Dans la Nature les possibilités de reproduction dépassent de loin ce qui est nécessaire à la survie de l’espèce. Cependant les conditions d’explosion démographique sont rarement réunies parce que quand la nourriture ou l’espace vient à manquer, ce sont les individus les plus aptes à survivre qui l’emportent. Par exemple, des lapins surpris par un renard s’enfuiront dès son apparition, mais les plus lents seront rattrapés et dévorés. Leur lenteur relative ne sera donc pas transmise génétiquement, ce qui fait qu’au fil des générations les renards auront contribué à ce que les lapins courent de plus en vite, ce qui en retour peut affecter les renards eux-mêmes. C’est un des points de départ de la théorie de la « sélection naturelle ». Mais à partir de là le darwinisme a suscité des questions de plus en plus complexes, comme la mutation d’une espèce en une nouvelle espèce ou autres phénomènes biologiques telles que la question de savoir si des caractéristiques acquises peuvent être génétiquement transmissibles.

L’évolution des espèces est un fait qu’aucun biologiste ne peut ignorer. Des formes de vie d’aujourd’hui n’existaient pas naguère, et des formes de vie qui ont existé il y longtemps n’existent plus aujourd’hui. C’est une certitude. Cependant les théories évolutionnistes demeurent problématiques parce que nous ne comprenons toujours pas comment cela fonctionne au niveau génétique, et peut-être même que nous ne le comprendrons jamais si cela ressort de l’énigme de la vie elle-même.

Certains lycées n’incluent pas le darwinisme dans l’étude de la biologie, de la zoologie et de la botanique parce que des preneurs de décision du monde rabbinique  y voient une hérésie, bien que la documentation sur le darwinisme figure parmi les manuels scolaires. Cette situation est intolérable, parce qu’extraire de l’enseignement une matière aussi essentielle que la théorie de l’évolution est une tromperie et un outrage à l’institution scolaire.  Il est vrai que le darwinisme est une science qui a encore du chemin à parcourir, mais c’est à l’enseignant d’éclairer les élèves à propos de questions non résolues et aussi de les mettre en garde contre certaines déductions pseudo-philosophiques dérivées du darwinisme.
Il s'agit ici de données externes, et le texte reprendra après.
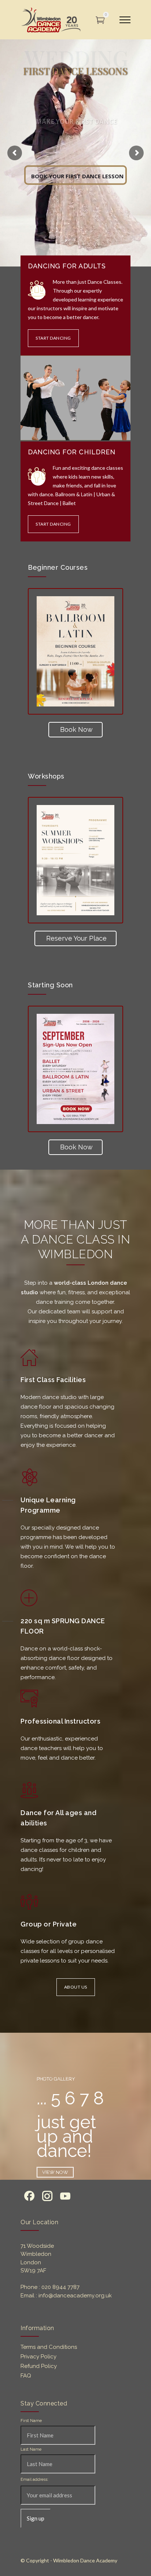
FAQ (26, 2375)
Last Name (31, 2449)
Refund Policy (39, 2366)
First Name (31, 2420)
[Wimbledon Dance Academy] (51, 20)
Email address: (34, 2479)
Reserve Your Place (76, 938)
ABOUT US (75, 1987)
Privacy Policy (38, 2356)
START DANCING (53, 338)
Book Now (76, 729)
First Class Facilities (53, 1380)
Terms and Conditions (49, 2347)
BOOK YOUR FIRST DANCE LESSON (77, 175)
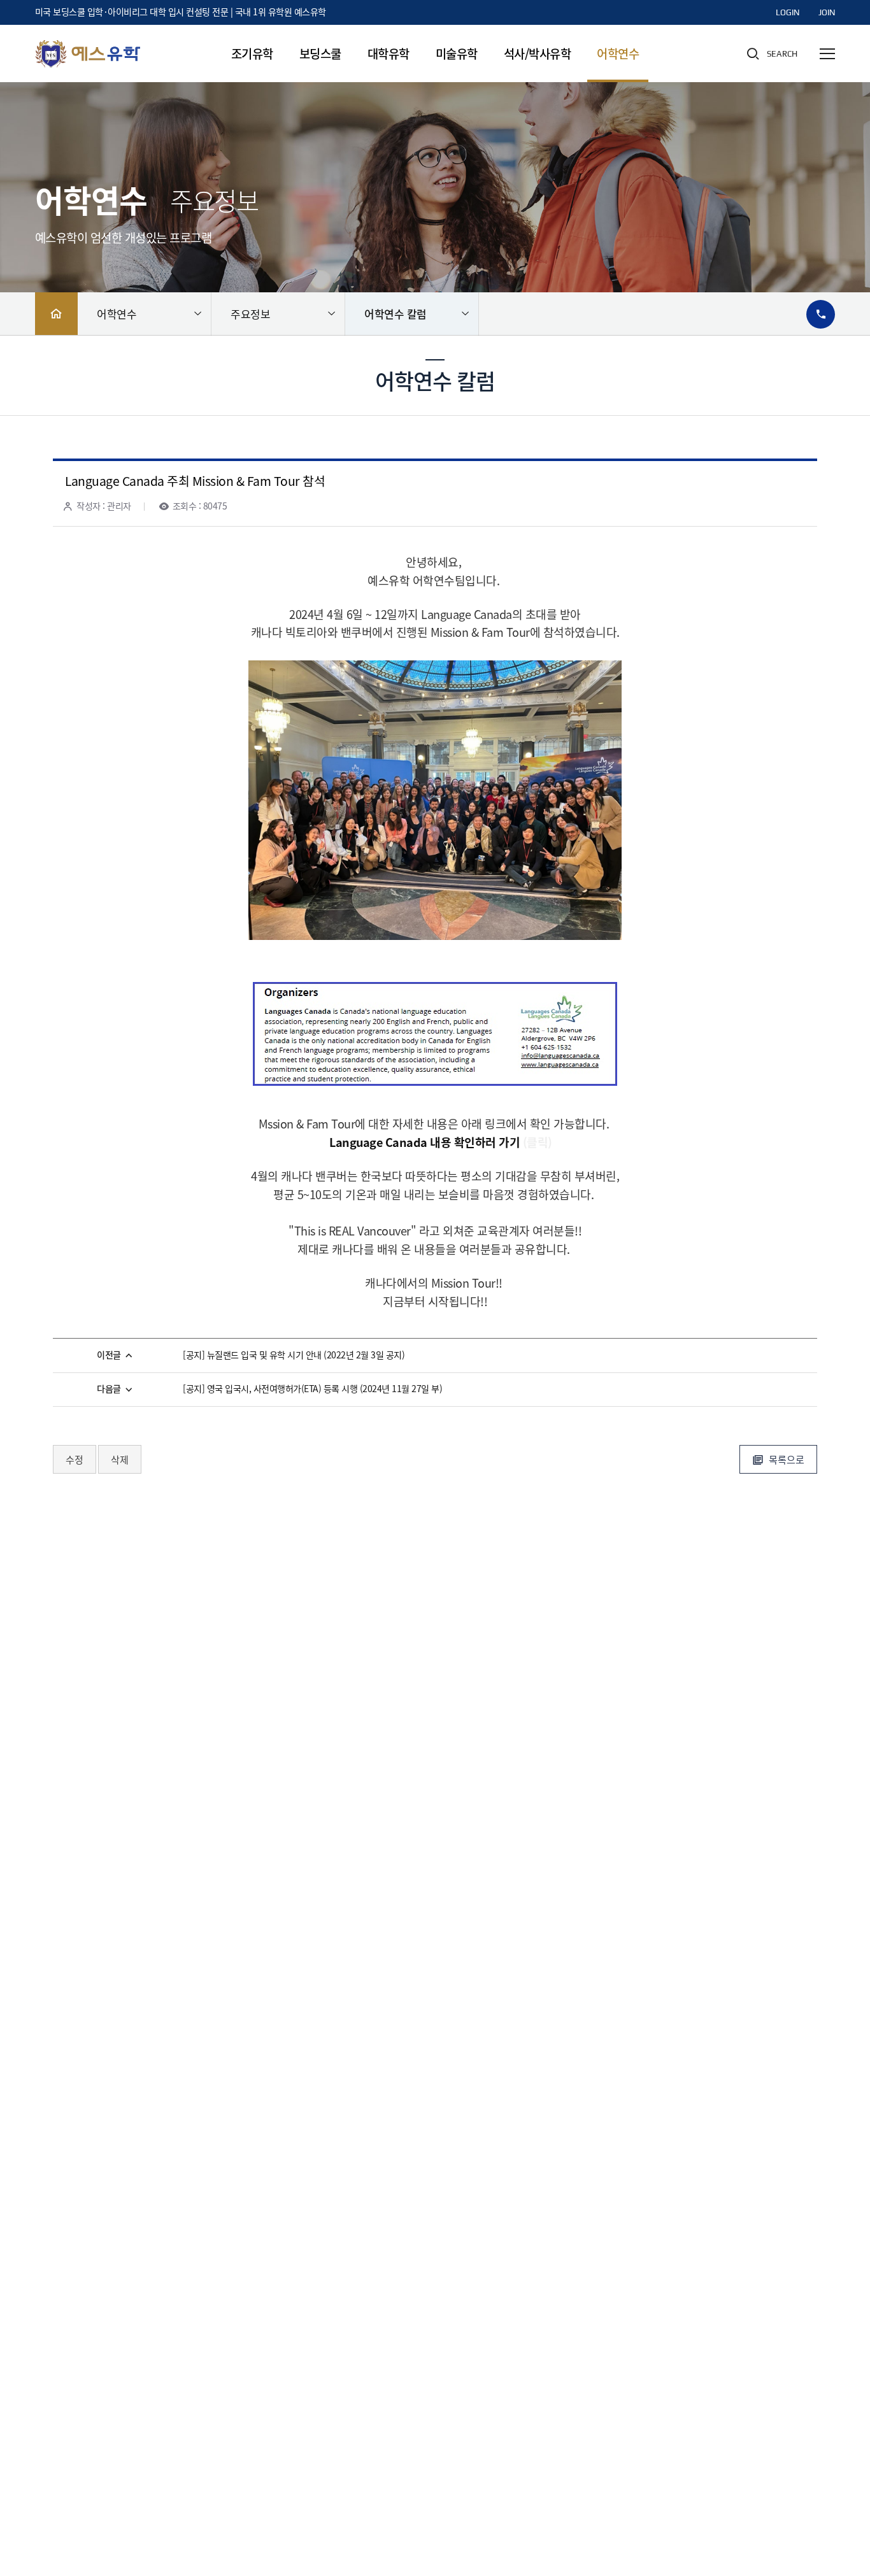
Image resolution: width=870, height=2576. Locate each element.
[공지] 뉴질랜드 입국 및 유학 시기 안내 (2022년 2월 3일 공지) (293, 1355)
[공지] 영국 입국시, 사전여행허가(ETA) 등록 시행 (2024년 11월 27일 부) (312, 1389)
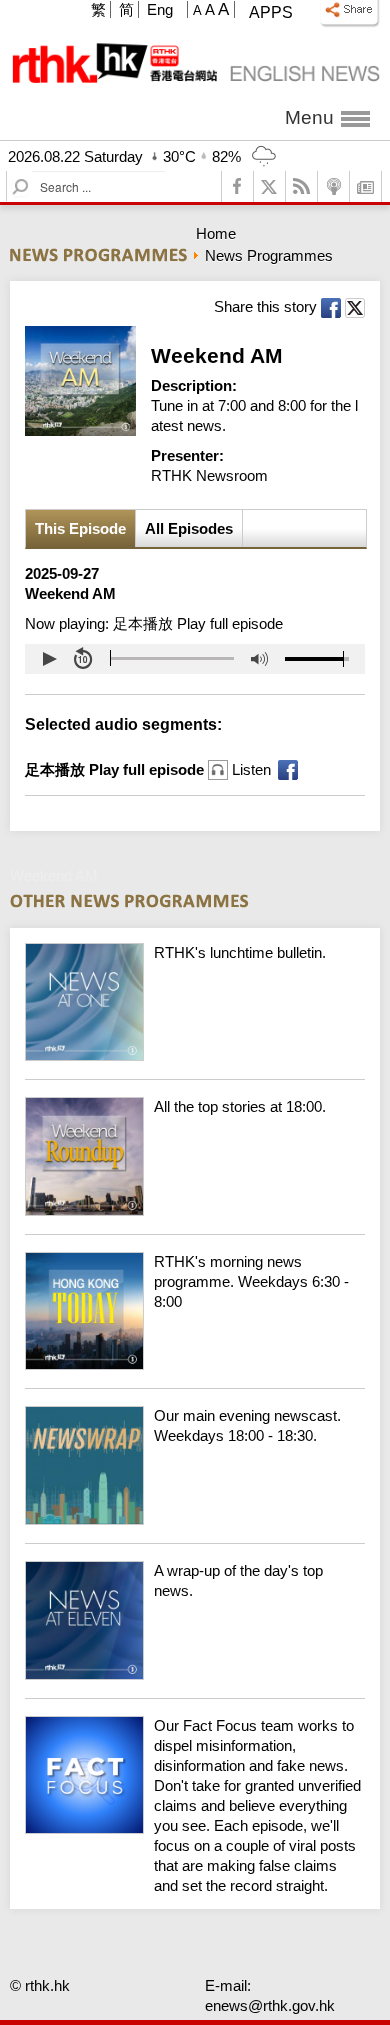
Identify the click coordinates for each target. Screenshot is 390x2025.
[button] (49, 659)
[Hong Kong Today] (195, 1364)
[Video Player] (195, 659)
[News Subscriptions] (366, 186)
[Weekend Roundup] (195, 1210)
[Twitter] (270, 186)
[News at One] (195, 1055)
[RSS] (302, 186)
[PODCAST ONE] (334, 186)
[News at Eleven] (195, 1674)
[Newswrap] (195, 1519)
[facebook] (238, 186)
Mais se défiler ou faire silence à propos d’acquis scientifiques quels qu’ils soient relève de paresse intellectuelle et de bêtise. Cette attitude est nuisible au l’institution religieuse elle-même, parce qu’elle expose ses établissements à la risée. Cela risque de se retourner contre eux parce qu’il ne fait pas de doute que les élèves auront tôt ou tard accès aux sources en question, et qu’ils finiront par penser que la religion tente d’occulter ou de contrer la recherche scientifique. En plus il s’agit probablement d’une infraction au programme du Ministère de l’Education, qui exige d’inclure la théorie de l’évolution dans les examens de biologie[4].

 

[1] L’Encyclopédie universelle et hébraïque dont Yeshayahu Leibowitz a été le rédacteur en chef pendant vingt ans et a dirigé les 11 premiers tomes.

[2] Décédé en 1994.  Professeur de biochimie, philosophie, neuropsychologie, chimie organique et neurologie, moraliste et érudit de la pensée juive.

[3] Leibowitz lors d’une interview avec le journal Yediot Aharonot en 1993

[4] Extrait d’une lettre de Leibowitz au Ministère de l’Education.